> _Source_:
Venceslava “Slava” Hanush loved animals, especially birds. Living alone in her Los Angeles hotel room, the 66-year-old widow spent her days feeding, caring for and protecting them. She spread bird seed on her window ledge so they could find food.

She left her room at the dilapidated Wesley Terrace Hotel at 1800 West 7th St. early each morning, carrying heavy paper bags filled with bread crumbs and bird seed and walking two blocks to the lake at MacArthur Park to feed the birds and other animals. She was often teased and taunted by other people at the lake, but that didn't stop her from going back.

Her love of animals ultimately resulted in her death. The epitaph on her grave marker in a remote corner of Valhalla Memorial Park in Burbank, Calif., states, “She Sacrificed Her Life for the Welfare of Animals.”

Although her grave marker states that she was born in 1901, she was actually born Venceslava Alzbeta Kucharova on Nov. 19. 1896, in Prague, Czechoslovakia. She was the first-born child of Vaclav Kucharova and Marie Richter Kucharova. She had three younger siblings, but only one of them survived infancy.

> _Task material_:

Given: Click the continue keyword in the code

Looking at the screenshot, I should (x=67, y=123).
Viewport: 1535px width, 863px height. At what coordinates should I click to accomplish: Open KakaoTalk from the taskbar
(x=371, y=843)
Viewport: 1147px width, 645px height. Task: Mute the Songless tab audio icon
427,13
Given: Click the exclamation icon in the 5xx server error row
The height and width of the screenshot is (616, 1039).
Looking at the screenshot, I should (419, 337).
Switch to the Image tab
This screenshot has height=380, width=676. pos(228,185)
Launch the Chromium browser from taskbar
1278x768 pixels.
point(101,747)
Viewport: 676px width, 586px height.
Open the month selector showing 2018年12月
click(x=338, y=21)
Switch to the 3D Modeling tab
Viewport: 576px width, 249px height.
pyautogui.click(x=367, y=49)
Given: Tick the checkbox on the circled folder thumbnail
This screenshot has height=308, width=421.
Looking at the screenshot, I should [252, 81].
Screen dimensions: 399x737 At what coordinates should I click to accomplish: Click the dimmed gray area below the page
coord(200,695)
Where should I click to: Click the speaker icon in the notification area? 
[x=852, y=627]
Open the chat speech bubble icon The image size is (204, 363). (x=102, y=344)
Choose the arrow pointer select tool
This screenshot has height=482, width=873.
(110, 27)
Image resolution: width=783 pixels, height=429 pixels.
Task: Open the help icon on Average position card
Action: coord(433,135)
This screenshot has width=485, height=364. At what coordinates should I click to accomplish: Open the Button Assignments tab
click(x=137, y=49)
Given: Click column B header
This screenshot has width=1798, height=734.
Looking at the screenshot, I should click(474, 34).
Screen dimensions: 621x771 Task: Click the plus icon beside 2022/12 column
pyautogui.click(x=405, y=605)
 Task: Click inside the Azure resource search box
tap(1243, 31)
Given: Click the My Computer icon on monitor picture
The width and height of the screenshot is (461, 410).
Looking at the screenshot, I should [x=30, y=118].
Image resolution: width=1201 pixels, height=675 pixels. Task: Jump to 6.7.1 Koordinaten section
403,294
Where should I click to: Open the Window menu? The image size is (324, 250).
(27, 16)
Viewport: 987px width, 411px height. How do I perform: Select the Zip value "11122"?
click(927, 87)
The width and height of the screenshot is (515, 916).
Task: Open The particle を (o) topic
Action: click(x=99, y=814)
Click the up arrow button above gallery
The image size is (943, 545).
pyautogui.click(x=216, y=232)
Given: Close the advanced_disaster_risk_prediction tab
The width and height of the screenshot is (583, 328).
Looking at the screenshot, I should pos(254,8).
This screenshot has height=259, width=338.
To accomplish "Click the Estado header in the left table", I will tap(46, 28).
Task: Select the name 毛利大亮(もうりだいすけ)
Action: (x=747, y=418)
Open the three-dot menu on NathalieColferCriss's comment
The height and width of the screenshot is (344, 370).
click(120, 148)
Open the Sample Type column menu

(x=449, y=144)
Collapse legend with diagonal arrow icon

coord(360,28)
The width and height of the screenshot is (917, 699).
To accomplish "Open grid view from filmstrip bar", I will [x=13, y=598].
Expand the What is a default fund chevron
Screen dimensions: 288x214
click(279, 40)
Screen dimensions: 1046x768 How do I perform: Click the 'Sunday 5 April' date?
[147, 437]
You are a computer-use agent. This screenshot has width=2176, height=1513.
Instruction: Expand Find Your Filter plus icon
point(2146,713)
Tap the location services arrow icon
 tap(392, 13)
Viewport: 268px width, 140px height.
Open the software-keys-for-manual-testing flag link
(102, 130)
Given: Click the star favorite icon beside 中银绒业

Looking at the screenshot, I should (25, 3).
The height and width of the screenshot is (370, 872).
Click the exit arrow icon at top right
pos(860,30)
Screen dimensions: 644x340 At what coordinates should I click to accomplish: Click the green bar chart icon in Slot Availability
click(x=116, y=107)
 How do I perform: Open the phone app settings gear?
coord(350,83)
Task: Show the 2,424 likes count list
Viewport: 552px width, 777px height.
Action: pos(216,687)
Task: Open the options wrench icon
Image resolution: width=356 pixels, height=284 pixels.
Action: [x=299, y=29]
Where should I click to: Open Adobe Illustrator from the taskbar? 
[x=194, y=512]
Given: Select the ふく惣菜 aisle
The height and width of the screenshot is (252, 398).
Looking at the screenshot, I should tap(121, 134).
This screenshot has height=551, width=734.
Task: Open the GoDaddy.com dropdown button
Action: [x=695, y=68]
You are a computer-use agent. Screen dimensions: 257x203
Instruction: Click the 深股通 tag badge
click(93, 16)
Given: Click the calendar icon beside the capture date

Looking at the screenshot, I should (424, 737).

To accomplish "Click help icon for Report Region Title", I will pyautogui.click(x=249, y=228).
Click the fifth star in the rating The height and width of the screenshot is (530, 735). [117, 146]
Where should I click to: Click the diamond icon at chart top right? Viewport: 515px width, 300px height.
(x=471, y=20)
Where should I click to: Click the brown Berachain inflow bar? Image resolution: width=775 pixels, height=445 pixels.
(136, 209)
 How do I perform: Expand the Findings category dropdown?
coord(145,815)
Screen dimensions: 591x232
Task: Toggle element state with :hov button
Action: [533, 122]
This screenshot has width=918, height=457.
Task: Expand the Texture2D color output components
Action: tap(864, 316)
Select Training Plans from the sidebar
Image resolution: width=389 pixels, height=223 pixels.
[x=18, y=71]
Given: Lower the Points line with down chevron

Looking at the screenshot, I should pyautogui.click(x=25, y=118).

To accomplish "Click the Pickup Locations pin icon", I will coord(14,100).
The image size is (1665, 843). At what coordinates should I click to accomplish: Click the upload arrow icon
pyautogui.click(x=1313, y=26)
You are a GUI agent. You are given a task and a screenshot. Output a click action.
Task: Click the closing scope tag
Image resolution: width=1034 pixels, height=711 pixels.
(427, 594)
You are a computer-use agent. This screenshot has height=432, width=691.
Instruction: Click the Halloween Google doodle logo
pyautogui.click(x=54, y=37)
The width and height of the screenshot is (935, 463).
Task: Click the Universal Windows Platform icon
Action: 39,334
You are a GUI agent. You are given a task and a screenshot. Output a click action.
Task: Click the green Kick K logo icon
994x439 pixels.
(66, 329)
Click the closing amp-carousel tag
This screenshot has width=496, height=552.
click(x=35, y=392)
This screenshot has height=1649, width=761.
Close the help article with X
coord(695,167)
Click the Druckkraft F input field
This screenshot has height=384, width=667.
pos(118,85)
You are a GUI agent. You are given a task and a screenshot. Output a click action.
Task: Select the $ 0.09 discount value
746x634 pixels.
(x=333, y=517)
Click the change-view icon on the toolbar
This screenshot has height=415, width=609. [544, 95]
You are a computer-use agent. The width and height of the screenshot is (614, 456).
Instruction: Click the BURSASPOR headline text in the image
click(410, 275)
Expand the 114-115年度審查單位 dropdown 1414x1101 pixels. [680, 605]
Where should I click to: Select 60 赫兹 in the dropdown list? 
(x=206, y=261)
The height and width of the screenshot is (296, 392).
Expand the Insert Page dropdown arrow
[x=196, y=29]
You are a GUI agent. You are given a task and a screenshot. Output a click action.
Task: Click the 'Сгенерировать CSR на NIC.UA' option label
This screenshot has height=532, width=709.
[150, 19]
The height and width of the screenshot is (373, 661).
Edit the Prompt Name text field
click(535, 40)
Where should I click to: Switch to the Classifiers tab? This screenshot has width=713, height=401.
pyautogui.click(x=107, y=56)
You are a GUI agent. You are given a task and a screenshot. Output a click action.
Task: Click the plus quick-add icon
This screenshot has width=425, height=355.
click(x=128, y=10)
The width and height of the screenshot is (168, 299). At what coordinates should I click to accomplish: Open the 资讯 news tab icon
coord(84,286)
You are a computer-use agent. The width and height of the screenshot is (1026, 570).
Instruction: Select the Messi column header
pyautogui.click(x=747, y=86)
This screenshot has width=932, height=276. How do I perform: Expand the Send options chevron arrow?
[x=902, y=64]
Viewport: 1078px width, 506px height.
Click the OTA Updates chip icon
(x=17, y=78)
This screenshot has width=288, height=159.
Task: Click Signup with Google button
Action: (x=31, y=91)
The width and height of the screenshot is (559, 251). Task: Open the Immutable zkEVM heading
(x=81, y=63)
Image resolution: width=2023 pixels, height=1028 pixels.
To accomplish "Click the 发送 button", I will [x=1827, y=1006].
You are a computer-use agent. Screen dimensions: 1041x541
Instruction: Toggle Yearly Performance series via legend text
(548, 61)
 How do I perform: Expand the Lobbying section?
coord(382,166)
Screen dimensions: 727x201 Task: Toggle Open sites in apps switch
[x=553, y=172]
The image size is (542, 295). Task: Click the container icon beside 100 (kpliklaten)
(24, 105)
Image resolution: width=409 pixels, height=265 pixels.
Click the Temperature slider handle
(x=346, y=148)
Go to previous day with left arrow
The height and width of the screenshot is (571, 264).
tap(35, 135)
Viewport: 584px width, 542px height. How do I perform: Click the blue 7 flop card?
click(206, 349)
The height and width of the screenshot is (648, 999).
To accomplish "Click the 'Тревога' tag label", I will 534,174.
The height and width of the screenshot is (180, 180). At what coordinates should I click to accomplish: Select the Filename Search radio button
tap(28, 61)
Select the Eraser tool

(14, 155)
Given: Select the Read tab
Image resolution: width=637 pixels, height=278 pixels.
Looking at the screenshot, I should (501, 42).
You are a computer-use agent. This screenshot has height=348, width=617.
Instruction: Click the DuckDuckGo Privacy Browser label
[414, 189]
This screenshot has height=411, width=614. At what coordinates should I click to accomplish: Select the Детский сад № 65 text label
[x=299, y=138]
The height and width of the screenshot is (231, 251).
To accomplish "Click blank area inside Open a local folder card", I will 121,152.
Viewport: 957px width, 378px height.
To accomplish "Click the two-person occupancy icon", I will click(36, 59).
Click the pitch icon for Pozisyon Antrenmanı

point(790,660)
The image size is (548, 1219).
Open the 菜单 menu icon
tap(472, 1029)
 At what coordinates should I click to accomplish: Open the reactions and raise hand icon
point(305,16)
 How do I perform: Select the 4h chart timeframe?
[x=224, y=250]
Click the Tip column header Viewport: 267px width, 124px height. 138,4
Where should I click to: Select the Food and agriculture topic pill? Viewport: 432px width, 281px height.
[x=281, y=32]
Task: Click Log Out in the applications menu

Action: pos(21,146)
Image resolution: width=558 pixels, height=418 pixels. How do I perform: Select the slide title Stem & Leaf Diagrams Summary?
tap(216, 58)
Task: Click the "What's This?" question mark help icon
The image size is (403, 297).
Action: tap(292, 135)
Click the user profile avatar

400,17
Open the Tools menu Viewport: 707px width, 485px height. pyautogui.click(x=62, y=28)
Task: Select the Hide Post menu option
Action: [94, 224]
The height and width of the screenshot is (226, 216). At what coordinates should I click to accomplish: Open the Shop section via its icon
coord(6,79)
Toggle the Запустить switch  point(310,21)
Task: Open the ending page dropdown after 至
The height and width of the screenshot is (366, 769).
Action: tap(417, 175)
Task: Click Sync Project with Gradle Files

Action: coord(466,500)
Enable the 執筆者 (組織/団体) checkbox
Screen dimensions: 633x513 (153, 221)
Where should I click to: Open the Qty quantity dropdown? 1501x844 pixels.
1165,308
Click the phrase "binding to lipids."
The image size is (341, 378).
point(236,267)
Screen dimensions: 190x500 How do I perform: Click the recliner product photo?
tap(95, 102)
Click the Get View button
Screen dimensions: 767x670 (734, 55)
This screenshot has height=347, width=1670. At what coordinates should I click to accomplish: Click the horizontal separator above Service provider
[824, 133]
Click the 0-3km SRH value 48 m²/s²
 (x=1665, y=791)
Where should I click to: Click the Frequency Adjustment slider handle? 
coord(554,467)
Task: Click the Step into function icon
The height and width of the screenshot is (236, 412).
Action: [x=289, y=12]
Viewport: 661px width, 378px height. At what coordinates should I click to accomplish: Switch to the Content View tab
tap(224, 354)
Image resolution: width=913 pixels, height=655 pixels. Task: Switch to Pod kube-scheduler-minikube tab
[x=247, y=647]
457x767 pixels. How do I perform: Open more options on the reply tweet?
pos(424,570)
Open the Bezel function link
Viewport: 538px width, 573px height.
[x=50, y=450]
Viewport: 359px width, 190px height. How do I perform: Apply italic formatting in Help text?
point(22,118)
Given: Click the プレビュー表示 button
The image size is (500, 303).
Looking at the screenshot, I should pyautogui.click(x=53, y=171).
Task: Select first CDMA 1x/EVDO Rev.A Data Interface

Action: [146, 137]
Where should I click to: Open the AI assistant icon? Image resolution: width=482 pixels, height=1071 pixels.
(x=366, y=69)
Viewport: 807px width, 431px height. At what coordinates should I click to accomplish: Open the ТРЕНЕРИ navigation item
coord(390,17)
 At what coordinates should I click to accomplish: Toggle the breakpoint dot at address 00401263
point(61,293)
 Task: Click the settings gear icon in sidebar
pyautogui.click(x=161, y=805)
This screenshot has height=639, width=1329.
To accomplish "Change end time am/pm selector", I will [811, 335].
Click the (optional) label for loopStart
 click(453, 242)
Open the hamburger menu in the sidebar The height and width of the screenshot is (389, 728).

> _Jobs_:
a. Can you transcribe the part of the passage about Slava Hanush that begins with "She left her" and ends with "them survived infancy.", copying it word for word?
b. Which JSON list of strings represents the entries from the line containing "This screenshot has height=411, width=614." through the line containing "point(790,660)", with one string per line and blank lines omitted?

> _Task-by-task solutions_:
a.
She left her room at the dilapidated Wesley Terrace Hotel at 1800 West 7th St. early each morning, carrying heavy paper bags filled with bread crumbs and bird seed and walking two blocks to the lake at MacArthur Park to feed the birds and other animals. She was often teased and taunted by other people at the lake, but that didn't stop her from going back.

Her love of animals ultimately resulted in her death. The epitaph on her grave marker in a remote corner of Valhalla Memorial Park in Burbank, Calif., states, “She Sacrificed Her Life for the Welfare of Animals.”

Although her grave marker states that she was born in 1901, she was actually born Venceslava Alzbeta Kucharova on Nov. 19. 1896, in Prague, Czechoslovakia. She was the first-born child of Vaclav Kucharova and Marie Richter Kucharova. She had three younger siblings, but only one of them survived infancy.

b.
[
  "This screenshot has height=411, width=614. At what coordinates should I click to accomplish: Select the Детский сад № 65 text label",
  "[x=299, y=138]",
  "The height and width of the screenshot is (231, 251).",
  "To accomplish \"Click blank area inside Open a local folder card\", I will 121,152.",
  "Viewport: 957px width, 378px height.",
  "To accomplish \"Click the two-person occupancy icon\", I will click(36, 59).",
  "Click the pitch icon for Pozisyon Antrenmanı",
  "point(790,660)"
]